— begin Provided passage —

Fed recap: Chair Powell explains why the central bank isn’t ready yet to cut rates

Fed recap: Chair Powell explains why the central bank isn't ready yet to cut rates

Too soon to tell if Fed policy is ‘sufficiently restrictive,’ Powell says

The Federal Reserve’s restrictive stance on monetary policy is having the effect on inflation central bankers had hoped to see, Fed Chair Jerome Powell said Wednesday afternoon. But central bankers are still waiting to see sufficient progress, he added.

“The question of whether it’s sufficiently restrictive is going to be one we know over time,” Powell said. “But I think for the reasons I talked about at the last press conference and other places, I think the evidence is pretty clear that policy is restrictive and is having, you know, the effects that we would hope for.”

— Sean Conlon

Powell has no ‘definitive answer’ on why Americans view economy so negatively

U.S. Federal Reserve Bank Chair Jerome Powell announces that interest rates will remain unchanged during a news conference at the Federal Reserves’ William McChesney Martin building on June 12, 2024 in Washington, DC. 

Kevin Dietsch | Getty Images

Federal Reserve Chair Jerome Powell said it is unclear why the sentiment of everyday Americans is so sour on the economy.

“I don’t think anyone … has a definitive answer why people are not as happy about the economy as they might be,” he said.

However, he did say there is a growing economy and strong labor market. While inflation ran high, he noted that the pace of price increases has come down “significantly.”

— Alex Harring

No one on the Fed committee has rate hikes in their base case, Powell says

Federal Reserve Chair Jerome Powell said no one on the committee has interest rate hikes in their base case.

“We think policy is restrictive. And we think, ultimately, that if you just set policy at a restrictive level, eventually you will see real weakening in the economy,” he said. “So, that’s always been the thought is that, you know, since we raised rates this far, we’ve always been pointing to cuts at a certain point.”

“Not to eliminate the possibility of hikes, but no one has that as their base case,” Powell said. “No one on the committee does.”

— Sarah Min

Powell says recent jobs data may be ‘a bit overstated’

U.S. Federal Reserve Chair Jerome Powell arrives for a press conference following a Monetary Policy Committee meeting at the Federal Reserve in Washington, D.C., on June 12, 2024.

— end Provided passage —
— begin Provided records —

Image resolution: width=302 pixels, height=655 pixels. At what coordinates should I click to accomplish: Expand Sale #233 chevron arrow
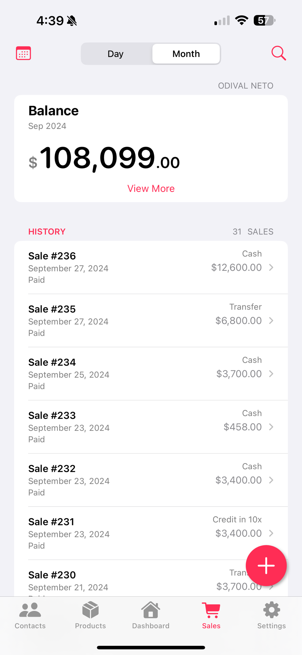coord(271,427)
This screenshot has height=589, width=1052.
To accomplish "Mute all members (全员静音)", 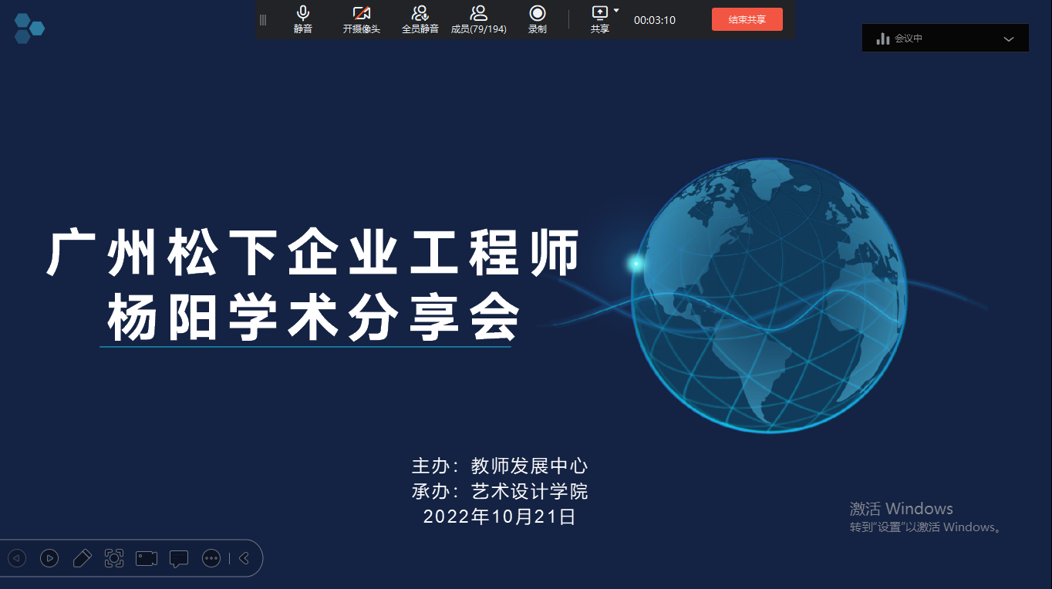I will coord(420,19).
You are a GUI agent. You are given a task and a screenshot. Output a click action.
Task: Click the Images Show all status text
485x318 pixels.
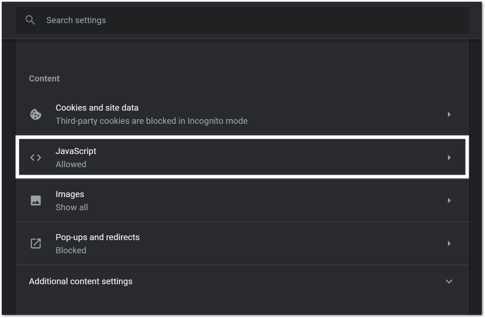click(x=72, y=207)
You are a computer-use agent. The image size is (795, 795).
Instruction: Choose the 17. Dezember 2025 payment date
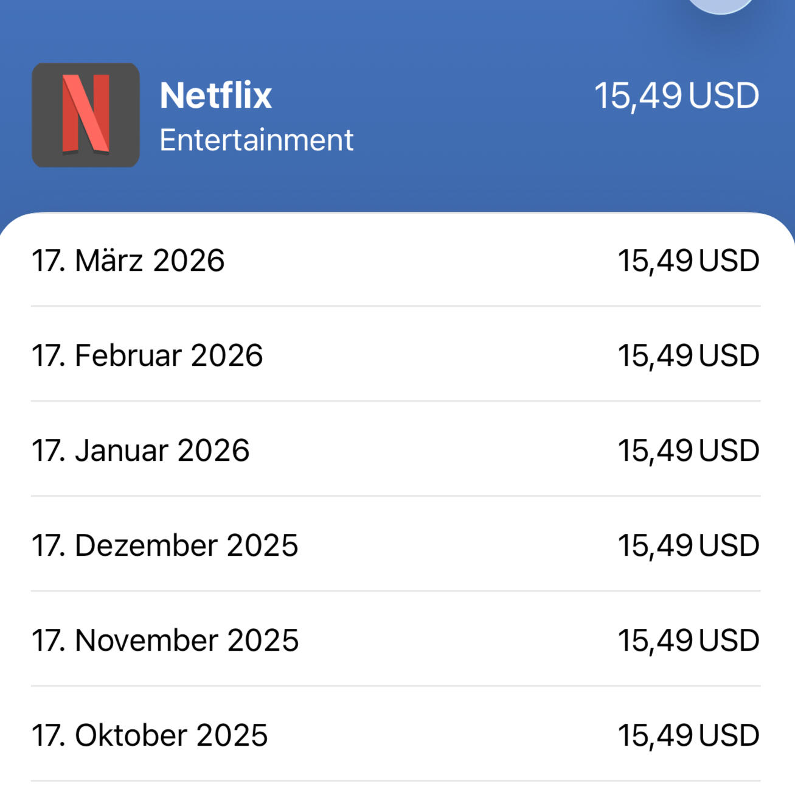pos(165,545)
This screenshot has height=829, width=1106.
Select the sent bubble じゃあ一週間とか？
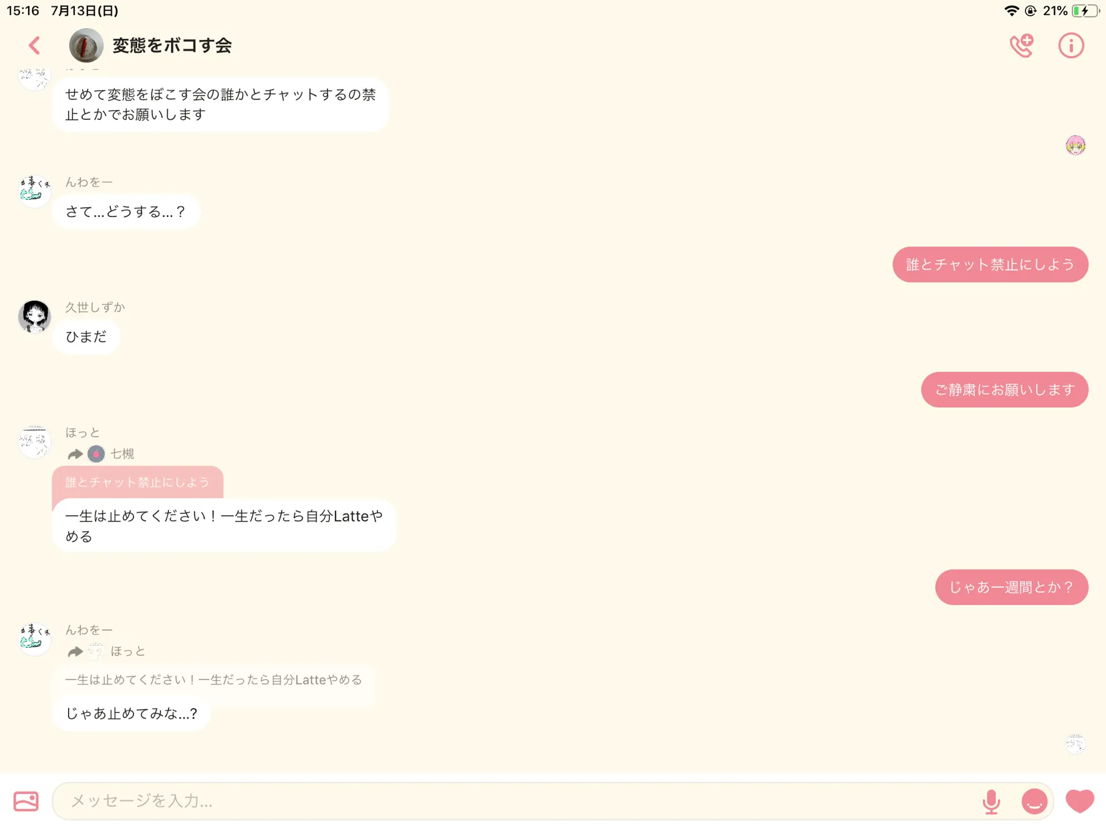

— end Provided records —

### Written exercise
Reproduce word for word the section of the Fed recap that opens with the words containing "Fed recap: Chair Powell explains why the central bank isn’t" and closes with "progress, he added.". The items bear no relation to the Fed recap.

### Right answer
Fed recap: Chair Powell explains why the central bank isn’t ready yet to cut rates

Fed recap: Chair Powell explains why the central bank isn't ready yet to cut rates

Too soon to tell if Fed policy is ‘sufficiently restrictive,’ Powell says

The Federal Reserve’s restrictive stance on monetary policy is having the effect on inflation central bankers had hoped to see, Fed Chair Jerome Powell said Wednesday afternoon. But central bankers are still waiting to see sufficient progress, he added.